** Page text **
# # # #

FRANKFORT, Ky. — A bill in the Kentucky Senate would change how county clerks operate elections. Since the pandemic, many counties have established voting centers or a single location for multiple precincts to cast a ballot.

What You Need To Know

  • Regional county voting centers were established in Kentucky during the COVID-19 pandemic

  • Voting centers allow voters to cast a ballot anywhere within the county 

  • However, Senate Bill 300 would eliminate voting centers and return to precinct-only voting 

  • State Sen. Damon Thayer, R-Georgetown, said he has concerns over voting centers in his district

On his way out the door, Senate Majority Leader Damon Thayer, R-Georgetown, wants to send a message about the voting center system in many Kentucky counties. Thayer’s Senate Bill 300 would eliminate vote centers under state law. He said the system is not working as intended.

“I think a better model would be, use a regional voting center for the three days of early voting but to reintroduce the precincts for election day itself," Thayer said.

Under the bill, all counties would move back to a traditional precinct style of voting, much like pre-pandemic.

Thayer said the vote center model works in some but not all counties. He added constituents in his home county, Scott, have reached out to him complaining of longer distances to get to one of its 12 voting centers.

“My concern is, people are not voting because of the longer distance to some of these regional voting centers, and in some places, the lines get pretty long," Thayer said.

Kentucky counties can currently choose how to run their individual elections. In Grant County, the clerk’s office has four voting centers where residents can choose which location is most convenient to them.

Tabatha Clemons, Grant County clerk, said the most used voting hub is in the northern part of the county, as many residents drive north on I-75 to commute to and from work. 

“They don’t have to travel back home to a precinct," Clemons said. "They don’t have to make it all the way back to where their residential address is to vote. They can vote wherever it’s most convenient."

Other counties still use only precinct voting while some use a combination.

Clemons, who is also president of the Kentucky County Clerk's Association, said the system adopted post-pandemic allows clerks to choose what works best for their individual county.

“They know their counties best," Clemons said. "Those of us who are serving every day in our local communities understand the needs of our county."

# # # #

** Questions to answer **
(1) Copy everything from "Thayer said the vote" down to "and from work." in the article on Kentucky voting centers, word for word.
(2) Carry on the article about Kentucky's voting centers bill from its last sentence.

** Dataset section **
# # # #

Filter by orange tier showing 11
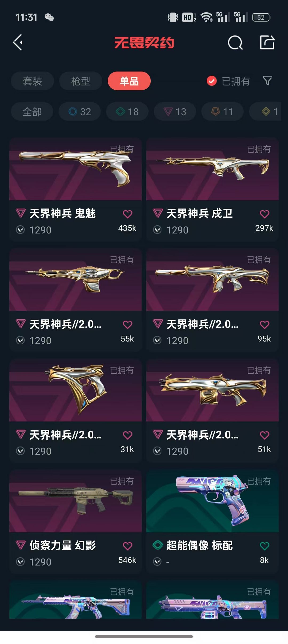288x644 pixels. 222,112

# # # #

** Results for the exercise **
(1)
Thayer said the vote center model works in some but not all counties. He added constituents in his home county, Scott, have reached out to him complaining of longer distances to get to one of its 12 voting centers.

“My concern is, people are not voting because of the longer distance to some of these regional voting centers, and in some places, the lines get pretty long," Thayer said.

Kentucky counties can currently choose how to run their individual elections. In Grant County, the clerk’s office has four voting centers where residents can choose which location is most convenient to them.

Tabatha Clemons, Grant County clerk, said the most used voting hub is in the northern part of the county, as many residents drive north on I-75 to commute to and from work.

(2)
Scott County Clerk Rebecca M. Johnson said voters from both parties and countywide have overwhelmingly voiced their support for the vote center method. She said only one voter has called her office concerned about a longer drive to the ballot box with the elimination of precinct voting.

She believes taking away the accessibility and convenience voting centers offer would be bad for voters in Scott County and Kentucky, she said. 

“I think it would have a negative effect on turnout," Johnson said. "I think with this vote center model in place in Scott County, we will see higher voter turnout and will continue to see that."

The voting center model makes it easier to adapt to Scott County's continuous population growth, Johnson added. 

"We have 12 locations that have large voting rooms, plenty of accessible parking, so we can always expand on these 12 locations," she said. "It's just a matter of setting up another check-in line for voters to utilize within that same facility."

Both county clerks said having regional vote hubs instead of individual precincts has saved taxpayer dollars by using less equipment and poll workers. Thayer said most counties have gone to the regional voting center method.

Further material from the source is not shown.